Extracted information:

● ● ● ● ● ● ●

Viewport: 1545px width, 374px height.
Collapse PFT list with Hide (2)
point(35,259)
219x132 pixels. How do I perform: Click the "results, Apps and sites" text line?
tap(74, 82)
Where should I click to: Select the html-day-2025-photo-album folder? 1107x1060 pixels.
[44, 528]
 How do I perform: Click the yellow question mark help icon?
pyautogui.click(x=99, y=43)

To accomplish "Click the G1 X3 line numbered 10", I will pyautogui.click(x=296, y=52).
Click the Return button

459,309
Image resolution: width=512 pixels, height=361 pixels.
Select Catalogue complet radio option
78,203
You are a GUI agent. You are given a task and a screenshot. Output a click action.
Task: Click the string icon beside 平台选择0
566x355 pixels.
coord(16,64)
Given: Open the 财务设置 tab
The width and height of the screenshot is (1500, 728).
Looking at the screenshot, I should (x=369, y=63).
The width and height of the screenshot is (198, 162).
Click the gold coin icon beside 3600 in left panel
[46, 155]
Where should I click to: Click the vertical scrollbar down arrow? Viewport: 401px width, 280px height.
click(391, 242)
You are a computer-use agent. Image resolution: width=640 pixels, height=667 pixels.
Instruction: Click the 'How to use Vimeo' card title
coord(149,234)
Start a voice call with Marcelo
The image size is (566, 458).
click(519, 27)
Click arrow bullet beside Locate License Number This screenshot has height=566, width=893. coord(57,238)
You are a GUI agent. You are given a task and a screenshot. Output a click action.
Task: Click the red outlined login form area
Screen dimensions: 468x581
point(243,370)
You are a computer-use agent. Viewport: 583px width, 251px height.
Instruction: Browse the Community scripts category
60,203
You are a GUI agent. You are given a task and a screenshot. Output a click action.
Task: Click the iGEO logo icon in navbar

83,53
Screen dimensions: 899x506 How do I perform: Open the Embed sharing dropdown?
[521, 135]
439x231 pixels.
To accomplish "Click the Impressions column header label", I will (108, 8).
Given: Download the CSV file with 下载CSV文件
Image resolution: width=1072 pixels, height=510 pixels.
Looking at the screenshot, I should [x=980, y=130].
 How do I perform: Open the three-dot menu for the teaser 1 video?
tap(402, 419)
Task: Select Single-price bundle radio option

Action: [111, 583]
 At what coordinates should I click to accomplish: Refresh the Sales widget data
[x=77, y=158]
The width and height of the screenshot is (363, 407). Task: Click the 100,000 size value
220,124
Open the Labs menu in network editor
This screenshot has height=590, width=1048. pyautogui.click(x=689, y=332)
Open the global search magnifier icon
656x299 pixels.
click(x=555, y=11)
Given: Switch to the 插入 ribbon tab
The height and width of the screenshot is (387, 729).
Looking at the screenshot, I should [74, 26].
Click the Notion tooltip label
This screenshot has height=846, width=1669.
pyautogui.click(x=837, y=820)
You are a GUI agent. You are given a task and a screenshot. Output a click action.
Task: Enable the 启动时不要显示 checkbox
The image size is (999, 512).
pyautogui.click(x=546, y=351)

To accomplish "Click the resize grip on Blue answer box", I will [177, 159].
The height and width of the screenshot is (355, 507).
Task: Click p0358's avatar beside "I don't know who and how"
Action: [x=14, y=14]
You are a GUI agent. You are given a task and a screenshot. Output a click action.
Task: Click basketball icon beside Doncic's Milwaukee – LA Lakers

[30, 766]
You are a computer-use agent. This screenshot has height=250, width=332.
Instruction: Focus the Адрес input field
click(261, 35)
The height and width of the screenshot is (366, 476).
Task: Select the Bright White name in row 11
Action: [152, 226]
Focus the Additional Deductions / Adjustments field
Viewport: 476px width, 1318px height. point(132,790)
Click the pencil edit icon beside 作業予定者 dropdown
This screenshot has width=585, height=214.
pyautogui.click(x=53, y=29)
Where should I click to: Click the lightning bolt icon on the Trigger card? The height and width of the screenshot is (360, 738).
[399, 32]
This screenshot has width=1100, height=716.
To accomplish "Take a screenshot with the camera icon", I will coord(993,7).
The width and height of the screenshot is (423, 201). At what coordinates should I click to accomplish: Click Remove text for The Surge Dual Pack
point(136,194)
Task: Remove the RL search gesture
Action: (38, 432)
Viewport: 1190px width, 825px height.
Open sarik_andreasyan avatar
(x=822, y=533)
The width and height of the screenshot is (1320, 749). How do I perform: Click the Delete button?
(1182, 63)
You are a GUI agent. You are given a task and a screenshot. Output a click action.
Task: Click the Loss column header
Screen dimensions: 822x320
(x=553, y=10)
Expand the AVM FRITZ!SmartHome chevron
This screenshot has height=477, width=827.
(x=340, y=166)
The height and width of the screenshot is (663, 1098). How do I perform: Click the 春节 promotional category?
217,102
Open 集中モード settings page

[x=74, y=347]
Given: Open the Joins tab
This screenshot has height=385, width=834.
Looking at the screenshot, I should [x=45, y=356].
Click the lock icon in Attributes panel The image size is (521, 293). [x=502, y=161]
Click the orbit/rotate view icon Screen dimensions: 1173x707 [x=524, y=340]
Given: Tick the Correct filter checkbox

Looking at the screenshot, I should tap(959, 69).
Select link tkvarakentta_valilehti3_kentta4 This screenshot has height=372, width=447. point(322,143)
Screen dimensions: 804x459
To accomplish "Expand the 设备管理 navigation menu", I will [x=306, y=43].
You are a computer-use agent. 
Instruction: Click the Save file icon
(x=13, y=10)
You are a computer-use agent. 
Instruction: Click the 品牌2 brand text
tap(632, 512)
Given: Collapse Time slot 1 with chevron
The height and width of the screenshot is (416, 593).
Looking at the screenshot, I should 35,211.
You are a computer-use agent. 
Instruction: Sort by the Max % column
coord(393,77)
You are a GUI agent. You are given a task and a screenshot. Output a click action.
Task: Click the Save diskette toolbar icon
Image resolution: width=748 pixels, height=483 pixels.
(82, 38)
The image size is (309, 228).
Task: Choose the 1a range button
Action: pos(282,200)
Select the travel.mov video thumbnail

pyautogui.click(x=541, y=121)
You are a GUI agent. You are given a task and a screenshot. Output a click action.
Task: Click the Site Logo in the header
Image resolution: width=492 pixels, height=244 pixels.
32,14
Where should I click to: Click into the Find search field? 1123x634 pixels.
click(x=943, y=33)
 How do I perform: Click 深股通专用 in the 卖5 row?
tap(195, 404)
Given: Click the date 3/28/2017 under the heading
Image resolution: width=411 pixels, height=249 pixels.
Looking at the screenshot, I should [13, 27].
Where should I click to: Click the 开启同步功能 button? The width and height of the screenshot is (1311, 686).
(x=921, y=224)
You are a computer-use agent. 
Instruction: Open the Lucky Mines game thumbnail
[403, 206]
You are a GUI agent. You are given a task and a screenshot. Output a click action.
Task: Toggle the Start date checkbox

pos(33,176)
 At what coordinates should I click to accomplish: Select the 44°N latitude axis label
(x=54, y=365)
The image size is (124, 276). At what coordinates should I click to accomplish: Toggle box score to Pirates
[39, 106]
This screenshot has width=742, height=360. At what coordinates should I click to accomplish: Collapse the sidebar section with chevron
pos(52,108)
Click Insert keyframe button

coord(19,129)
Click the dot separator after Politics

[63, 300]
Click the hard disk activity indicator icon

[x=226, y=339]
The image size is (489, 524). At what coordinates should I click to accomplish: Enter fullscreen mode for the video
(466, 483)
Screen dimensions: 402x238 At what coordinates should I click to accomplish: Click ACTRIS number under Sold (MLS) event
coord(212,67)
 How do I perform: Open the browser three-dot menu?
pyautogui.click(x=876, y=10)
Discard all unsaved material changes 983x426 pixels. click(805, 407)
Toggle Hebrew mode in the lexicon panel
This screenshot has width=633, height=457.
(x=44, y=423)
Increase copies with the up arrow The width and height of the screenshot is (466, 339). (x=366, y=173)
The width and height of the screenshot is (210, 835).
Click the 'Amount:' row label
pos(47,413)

● ● ● ● ● ● ●

To do: Up to and including the line that contains "Start a voice call with Marcelo", restate word for word every line of the entries, starting from the first.

Result for this exercise:
Viewport: 1545px width, 374px height.
Collapse PFT list with Hide (2)
point(35,259)
219x132 pixels. How do I perform: Click the "results, Apps and sites" text line?
tap(74, 82)
Where should I click to: Select the html-day-2025-photo-album folder? 1107x1060 pixels.
[44, 528]
 How do I perform: Click the yellow question mark help icon?
pyautogui.click(x=99, y=43)

To accomplish "Click the G1 X3 line numbered 10", I will pyautogui.click(x=296, y=52).
Click the Return button

459,309
Image resolution: width=512 pixels, height=361 pixels.
Select Catalogue complet radio option
78,203
You are a GUI agent. You are given a task and a screenshot. Output a click action.
Task: Click the string icon beside 平台选择0
566x355 pixels.
coord(16,64)
Given: Open the 财务设置 tab
The width and height of the screenshot is (1500, 728).
Looking at the screenshot, I should (x=369, y=63).
The width and height of the screenshot is (198, 162).
Click the gold coin icon beside 3600 in left panel
[46, 155]
Where should I click to: Click the vertical scrollbar down arrow? Viewport: 401px width, 280px height.
click(391, 242)
You are a computer-use agent. Image resolution: width=640 pixels, height=667 pixels.
Instruction: Click the 'How to use Vimeo' card title
coord(149,234)
Start a voice call with Marcelo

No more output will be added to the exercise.